Turkey Jails American Pastor by Uzay Bulut

  • “[T]he charging documents do not present any evidence against him…. He is being held simply because of his Christian beliefs and is facing grave danger in a Turkish prison.” — Gene Kapp, American Center for Law and Justice.

  • “The government of Turkey — led by an Islamic party — has begun increased crackdowns on Christians, and Pastor Andrew, if convicted, may face years in prison based on extremely serious — and false — charges,” wrote Jordan Sekulow, Executive Director, American Center for Law and Justice.
  • “A Turkish judge had the option to deport Pastor Andrew, release him on weekly sign-ins at the local police station, or imprison him. The judge chose to remand Pastor Andrew to prison.” — American Center for Law and Justice.
  • The global “human rights community” has done nothing to help him. One hopes that the incoming Trump administration will stand up for his freedom.

American Pastor Andrew Brunson has been jailed in the city of Izmir, in western Turkey, on charges of “being a member of an armed terrorist organization”.

Brunson — a U.S. citizen from Black Mountain, North Carolina — has led Protestant churches in Turkey for over 23 years with the knowledge of local authorities, and has raised his family there.

Brunson and his wife, Norine, were summoned to the local police station in Izmir on October 7, 2016 to discuss their application to renew their visas. They thought they would be receiving a long-awaited permanent residence card; instead, they were detained by Turkish police.

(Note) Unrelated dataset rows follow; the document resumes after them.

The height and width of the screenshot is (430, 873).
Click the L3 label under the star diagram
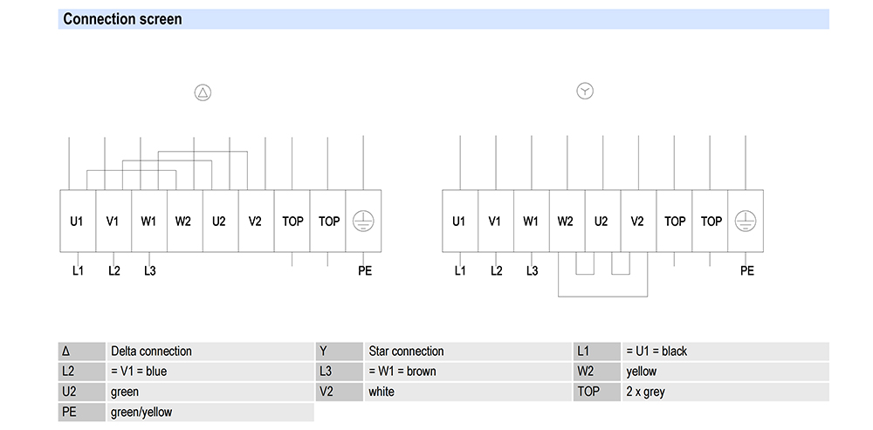coord(532,271)
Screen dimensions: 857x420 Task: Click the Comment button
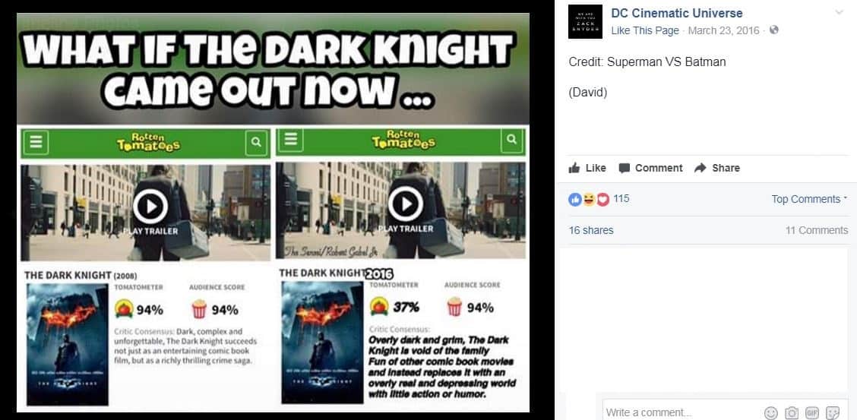click(650, 168)
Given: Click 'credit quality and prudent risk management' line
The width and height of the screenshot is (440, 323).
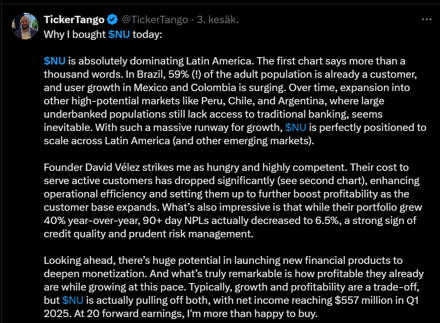Looking at the screenshot, I should [149, 234].
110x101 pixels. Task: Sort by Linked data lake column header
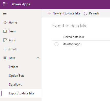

While Norine was released 13 days later, Pastor Brunson was informed he would be detained until deportation, based on being a “threat to national security”.

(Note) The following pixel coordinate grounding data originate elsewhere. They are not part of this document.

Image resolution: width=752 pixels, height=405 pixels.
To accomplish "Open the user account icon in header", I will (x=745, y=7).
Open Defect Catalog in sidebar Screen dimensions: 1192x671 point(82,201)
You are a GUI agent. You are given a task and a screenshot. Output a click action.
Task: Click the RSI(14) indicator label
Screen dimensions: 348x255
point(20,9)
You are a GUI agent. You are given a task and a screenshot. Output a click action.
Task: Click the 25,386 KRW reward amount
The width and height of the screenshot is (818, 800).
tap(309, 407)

American Pastor Andrew Brunson, pictured with his wife Norine, has been jailed in Turkey on spurious charges of “being a member of an armed terrorist organization”. “He is being held simply because of his Christian beliefs and is facing grave danger in a Turkish prison,” according to the American Center for Law and Justice.

During his 63-day confinement, he was denied access to his Turkish attorney and for part of this time placed in solitary confinement. His belongings, including his glasses, phone, pen and watch, were confiscated. He was also denied a Bible.

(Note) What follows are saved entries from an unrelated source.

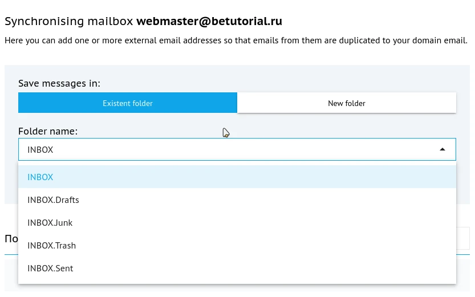The width and height of the screenshot is (475, 297).
Task: Click the Folder name combo box field
Action: tap(228, 149)
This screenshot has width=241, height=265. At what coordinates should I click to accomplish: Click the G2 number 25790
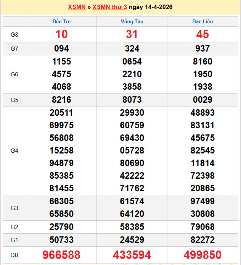[61, 227]
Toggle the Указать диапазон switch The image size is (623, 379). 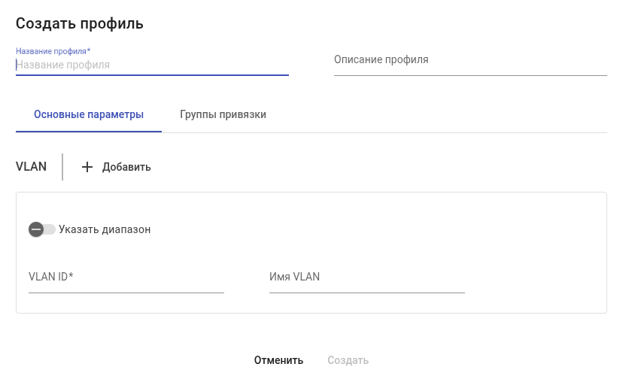(41, 229)
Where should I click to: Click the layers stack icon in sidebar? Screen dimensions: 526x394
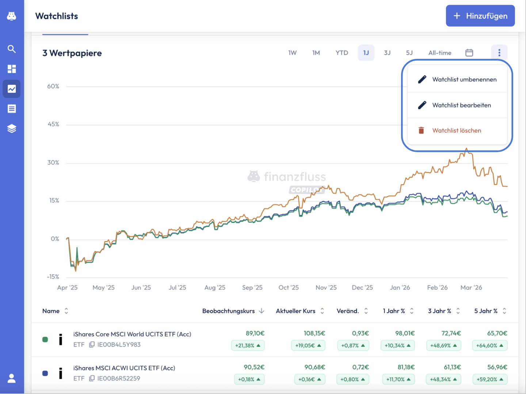click(12, 128)
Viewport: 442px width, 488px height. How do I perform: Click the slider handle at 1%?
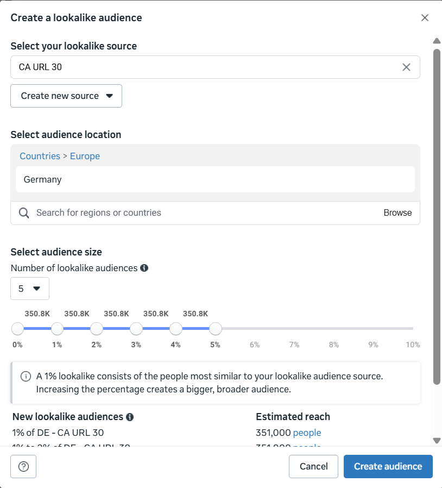tap(57, 329)
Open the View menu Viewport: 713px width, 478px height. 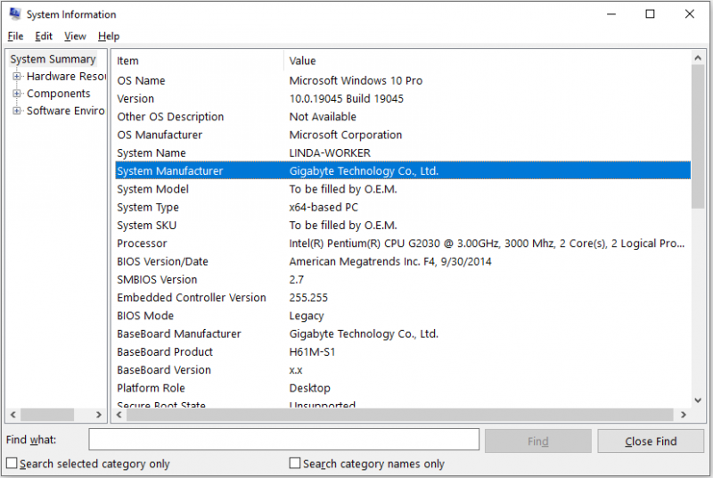tap(75, 37)
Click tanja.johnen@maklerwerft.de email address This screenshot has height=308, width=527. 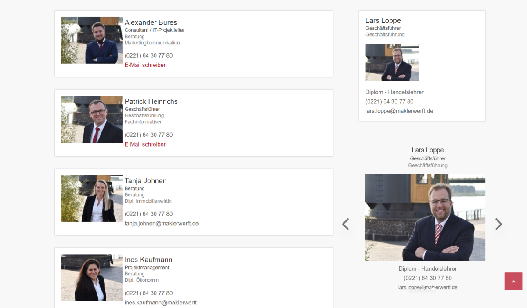(162, 224)
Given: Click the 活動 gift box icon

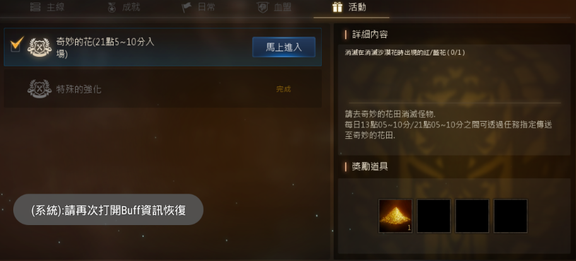Looking at the screenshot, I should (x=338, y=7).
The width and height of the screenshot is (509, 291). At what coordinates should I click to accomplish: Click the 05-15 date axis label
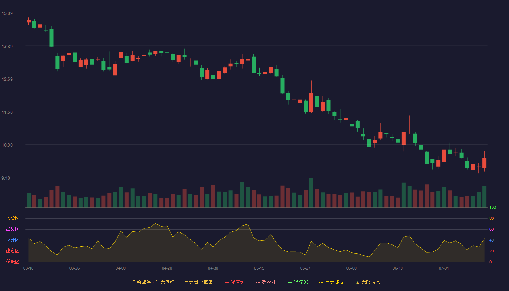259,268
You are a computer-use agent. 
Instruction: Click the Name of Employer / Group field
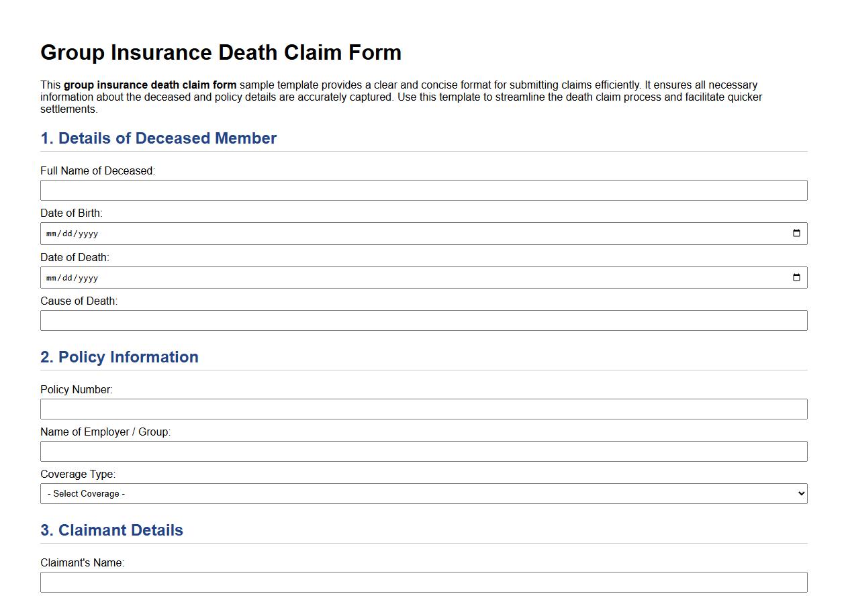[423, 451]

On December 8, he was taken to a counter-terrorism center in Izmir; then to court. He was questioned, then on December 9 imprisoned after being charged with “membership in an armed terrorist organization.”

Pastor Brunson is now in the Sakran 3 Nolu T Tipi Prison near Izmir. The authorities there declined Gatestone Institute’s requests for comment.

The American Center for Law and Justice (ACLJ), which represents the Brunson family, is working to secure his freedom. “He faces a serious, yet completely unfounded, charge — ‘membership in an armed terrorist organization.’ In fact, the charging documents do not present any evidence against him,” the ACLJ’s Gene Kapp told Gatestone.

“He is being held simply because of his Christian beliefs and is facing grave danger in a Turkish prison,” the ACLJ reported.

“A Turkish judge had the option to deport Pastor Andrew, release him on weekly sign-ins at the local police station, or imprison him. The judge chose to remand Pastor Andrew to prison.”

Brunson is now allowed visits with his Turkish attorney, said Kapp.

“However, due to an emergency decree in Turkey, those visits are recorded and any notes taken by his attorney are copied. Thus, Pastor Andrew has no attorney-client privilege.”

Earlier reports that claimed that Brunson is held in the same cell as Islamic State terrorists were denied by his wife, Norine.

Brunson’s future seems uncertain. “No trial date has been set. In recent days, the court has denied an appeal,” Kapp said.

Gatestone asked the ACLJ for an interview with Brunson’s Turkish lawyer, but Kapp said:

“As this case continues, we are not at liberty to put our representatives in Turkey on the phone with reporters. I am sure you can understand the sensitivity to this case and the nature of the serious charges.”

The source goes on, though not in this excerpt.